Nos anos 80, a balada internacional encontra uma afinidade muito grande  no meio artístico da música sertaneja. A balada é uma canção  sentimentalerótica, disseminada pela indústria cultural, cujo interprete  internacional mais famoso no Brasil é Júlio Iglesias. A balada é  escrita geralmente num compasso quaternário composto (12I8), tem uma  melodia ondulada bastante ampla, e usa freqüentemente um acompanhamento  harpejado feito por piano e cordas. A canção «Seu amor ainda é tudo», de  Moacir Franco, na interpretação da dupla João Mineiro e Marciano  exemplifica bem esta tendência.

Houve uma internacionalização gradativa do gênero, desde as modas  tradicionais passando pela adição de ritmos paraguaios ou de inspiração  paraguaia (guarânia, rasqueado e polca), latino-americanos (canção  ranchera, corrido, e bolero mexicanos), influenciados pelo rock (o  chamado ritmo jovem), para chegar na utilização de um gênero  transnacional, a balada.

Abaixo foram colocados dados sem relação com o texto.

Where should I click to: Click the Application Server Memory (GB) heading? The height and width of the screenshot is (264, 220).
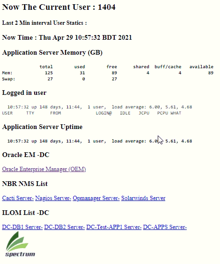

O que fica mais aparente numa análise estritamente “musical” da música  sertaneja é esta modernização na incorporação de ritmos e instrumentos  além da mudança, aparentemente radical, da temática rural para a  temática urbana, como podemos observar nos trechos transcritos acima. No  entanto, ao pesquisarmos o público constituinte da música sertaneja –  seus aficionados e especialistas – passamos a ter uma idéia um pouco  diferente do seu significado estético: O que torna a música sertaneja de  boa qualidade para seus aficionados não são melodia, harmonia, ritmo,  instrumentação ou forma, categorias musicológicas usuais para a análise  da música popular, mas, principalmente, o estilo vocal dos cantores  no  que chamam de “voz”, além da relação letra-música. A unidade estilística  da música sertaneja é conseguida pelo uso consistente do estilo vocal  tenso e nasal e pela referência temática ao cotidiano, seja rural e  épico na música sertaneja raiz, seja urbano e individualista na música  sertaneja romântica. Deste modo podem ter qualidade tanto Tonico e  Tinoco ou Pena Branca e Xavantinho quanto Chitãozinho Xororó ou Leandro e  Leonardo, pela habilidade que demonstram em lidar com suas vozes dentro  de um estilo específico, e pela coerência interna das letras que  remetem a um cotidiano histórico.